Gas for immediate delivery rose 0.15 pence above the previous settlement, to 29.80 p/therm at 0952 GMT.

Britain's gas system was undersupplied by 10.8 million cubic metres (mcm), with demand forecast at 326.7 mcm/day and flows seen at around 315.9 mcm/day.

Supply was tight, partly owing to a supply disruption at Total's St. Fergus gas terminal of 5 mcm/day since Saturday. Terminal flows, currently at around 20 mcm/day, are expected to increase on Monday afternoon, the company said.

That, combined with reduced flows from St. Fergus Mobil, helped push UK Continental Shelf output slightly lower at 135 mcm/day.

A new liquefied natural gas (LNG) tanker delivery was announced for the South Hook import terminal in Wales, arriving on Feb. 28, with three other tankers expected before then. [LNG/TKUK]

Send-out from the South Hook LNG terminal rose on Monday morning to 44 mcm/day, from around 40 mcm/day over the past 24-hours.

"The continuation of cold conditions into today have seen local distribution zone (for heating) consumption forecasts tick higher," said Marcel Boonaert, head of trading and portfolio at Wingas UK.

"Despite cold conditions and tight supplies intra-day, temperature forecasts now pointing towards above seasonal normal conditions over the coming week have seen price across the prompt and into the front month soften," he added.

The day-ahead gas contract declined 0.10 pence to 29.60 pence/therm, while the front-month March was trading at 28.60 p/therm, down 0.15 pence from Friday levels.
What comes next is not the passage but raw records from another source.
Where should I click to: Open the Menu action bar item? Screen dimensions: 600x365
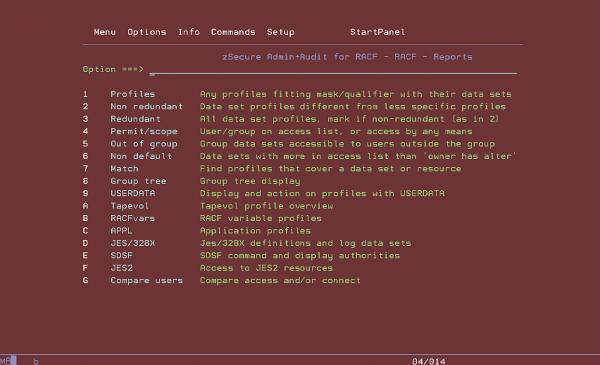click(x=104, y=32)
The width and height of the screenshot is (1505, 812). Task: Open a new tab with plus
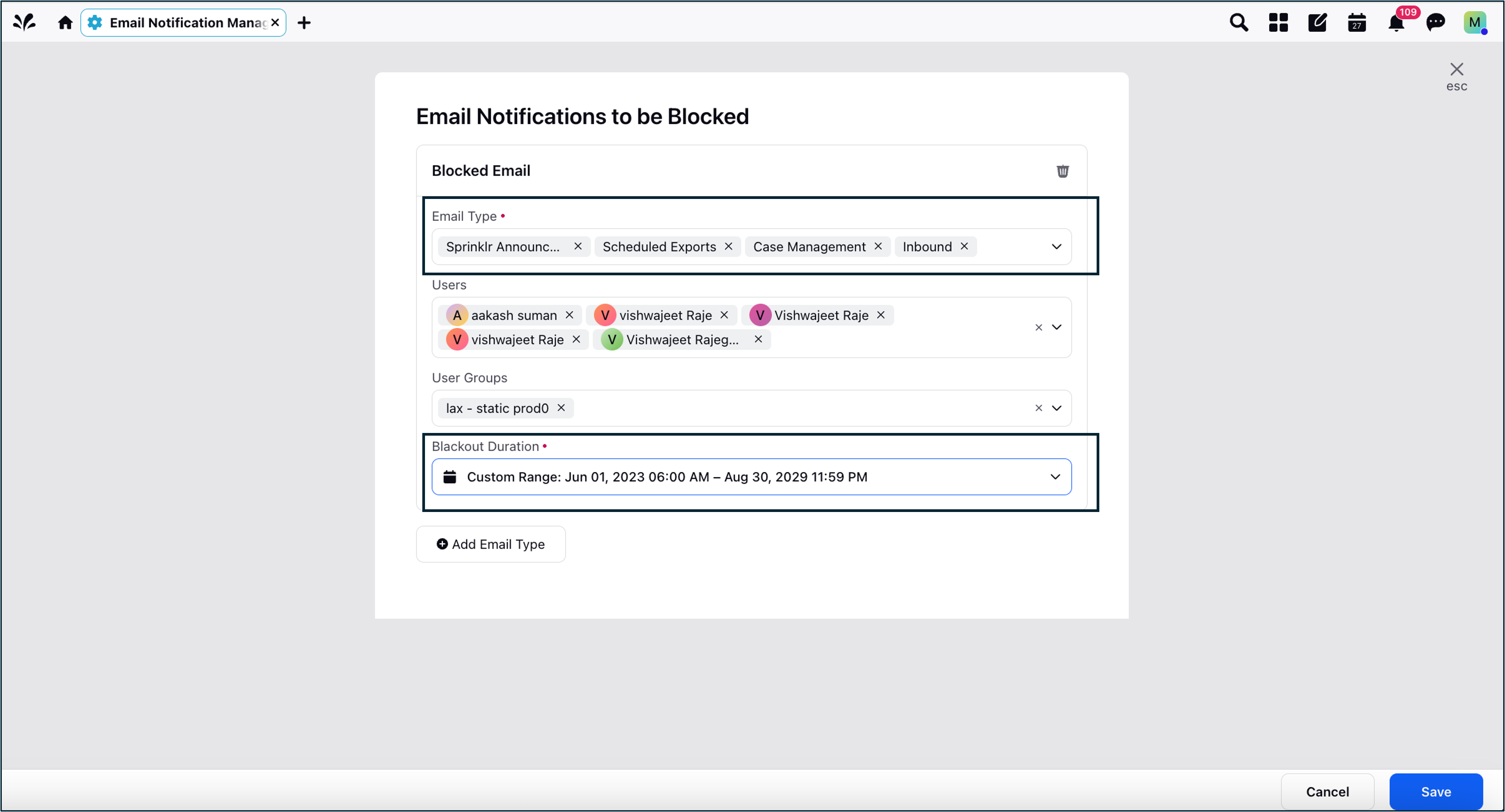click(304, 23)
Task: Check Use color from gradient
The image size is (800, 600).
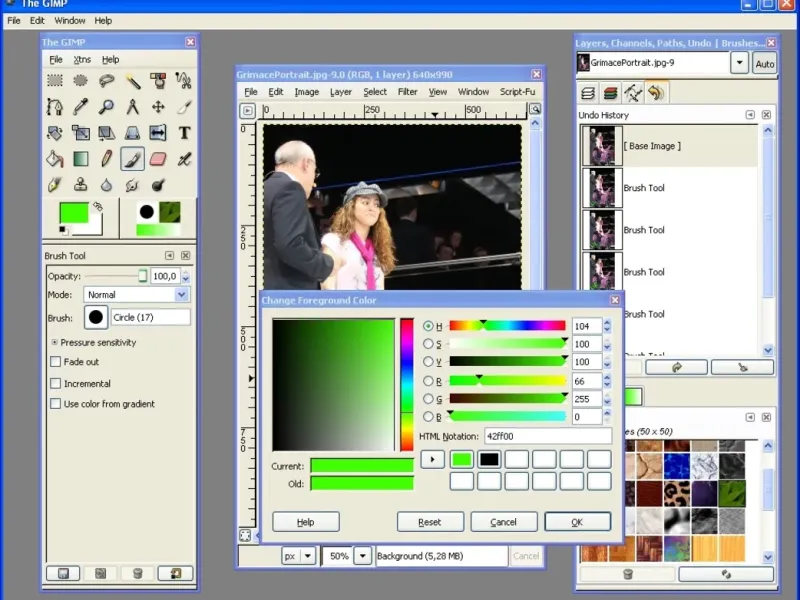Action: [x=56, y=404]
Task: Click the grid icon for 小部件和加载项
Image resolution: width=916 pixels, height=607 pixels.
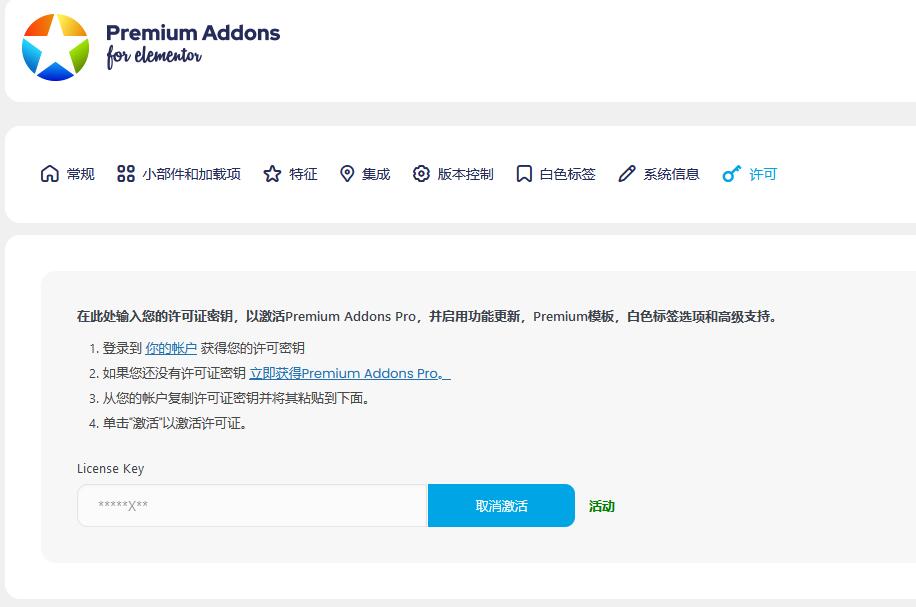Action: (126, 174)
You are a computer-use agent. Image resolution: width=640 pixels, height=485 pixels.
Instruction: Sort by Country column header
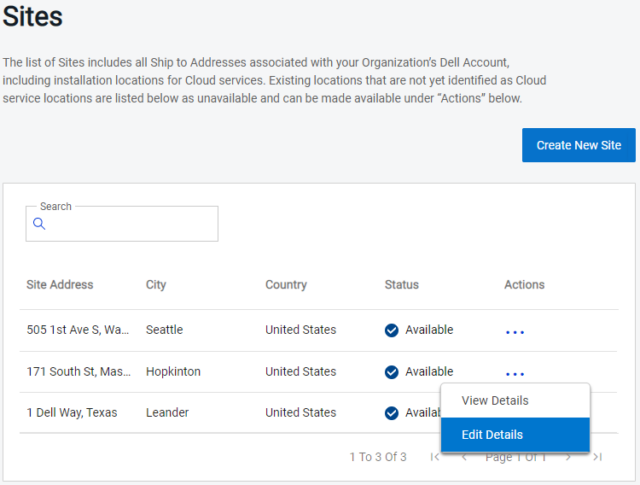click(286, 285)
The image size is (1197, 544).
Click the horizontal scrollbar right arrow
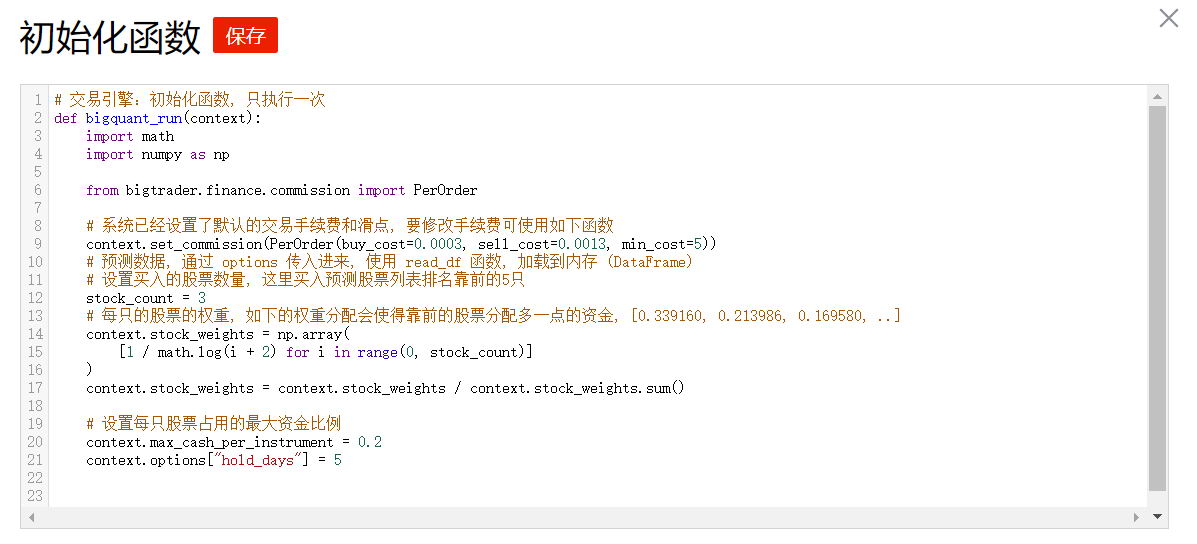tap(1136, 517)
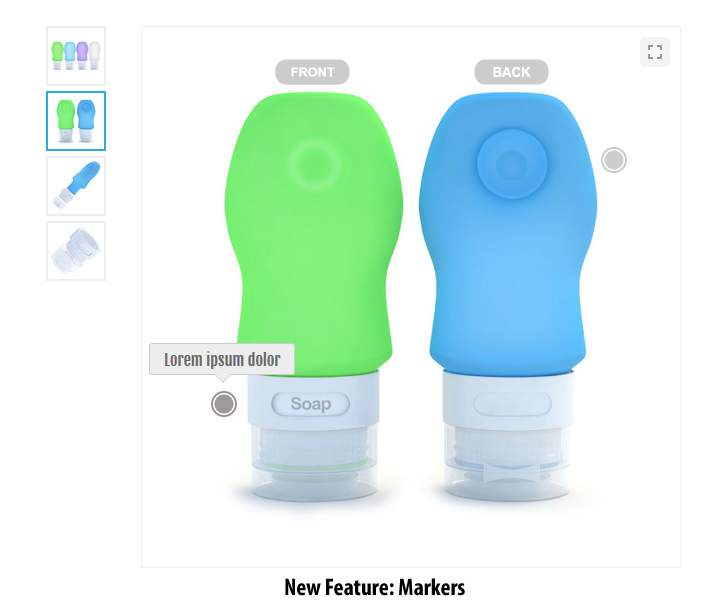The image size is (728, 607).
Task: Click the green bottle's circular indent
Action: [314, 163]
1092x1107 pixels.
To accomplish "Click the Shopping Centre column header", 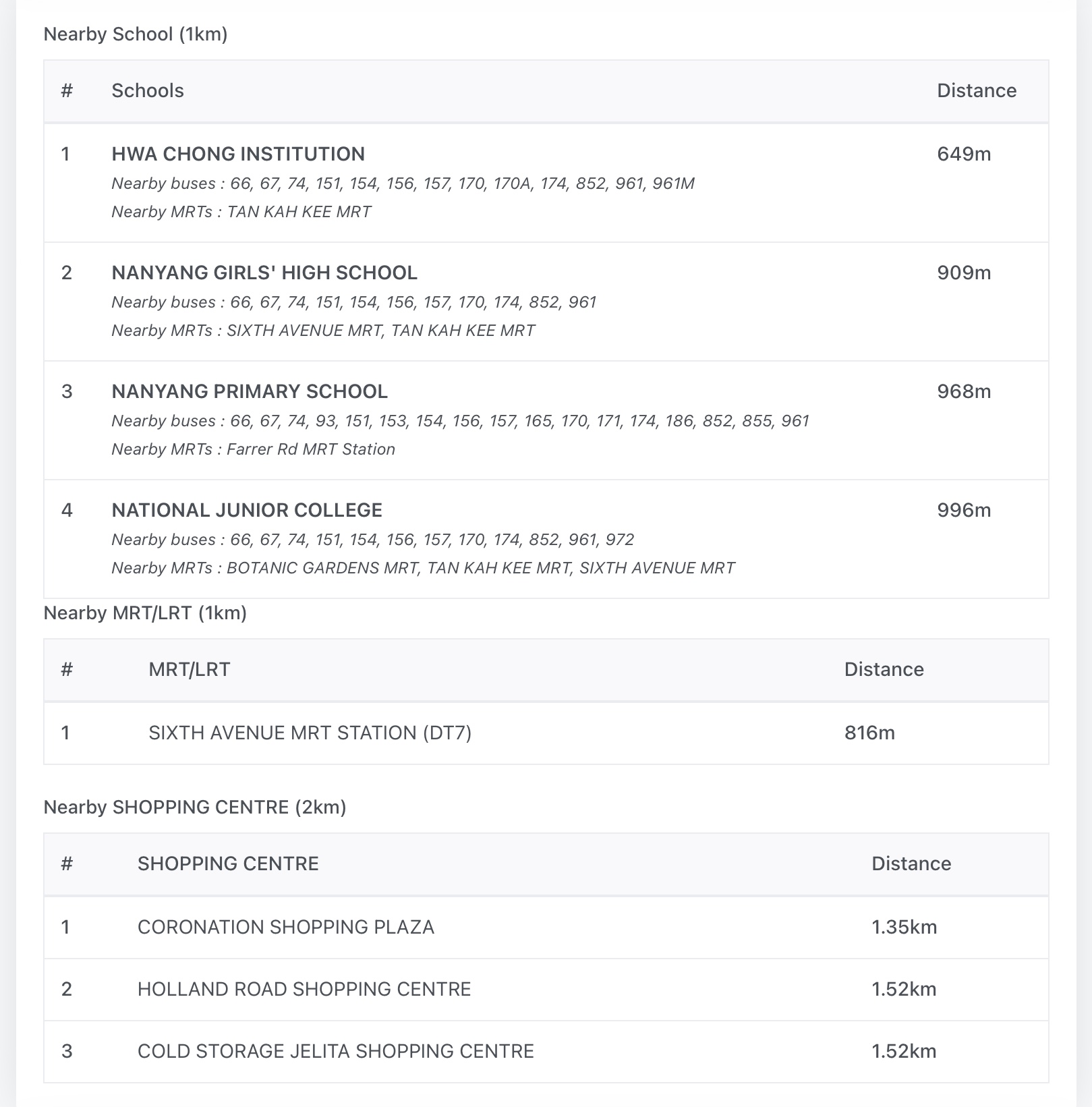I will (x=228, y=863).
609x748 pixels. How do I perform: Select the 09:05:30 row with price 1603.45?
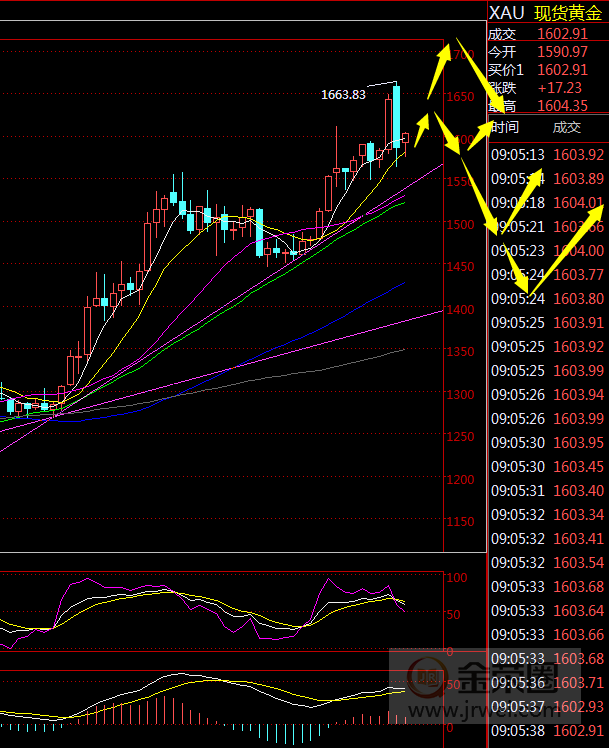click(x=547, y=467)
Further out on the curve, contracts followed gains in the oil price. The winter 2016 contract was up 0.20 pence at 33.30 p/therm.

In the Netherlands, the March gas price at the TTF hub was 0.03 euros higher at 12.18 euros per megawatt-hour.

In the European carbon market, front-year EU allowances were down 0.14 euros at 4.93 euros a tonne.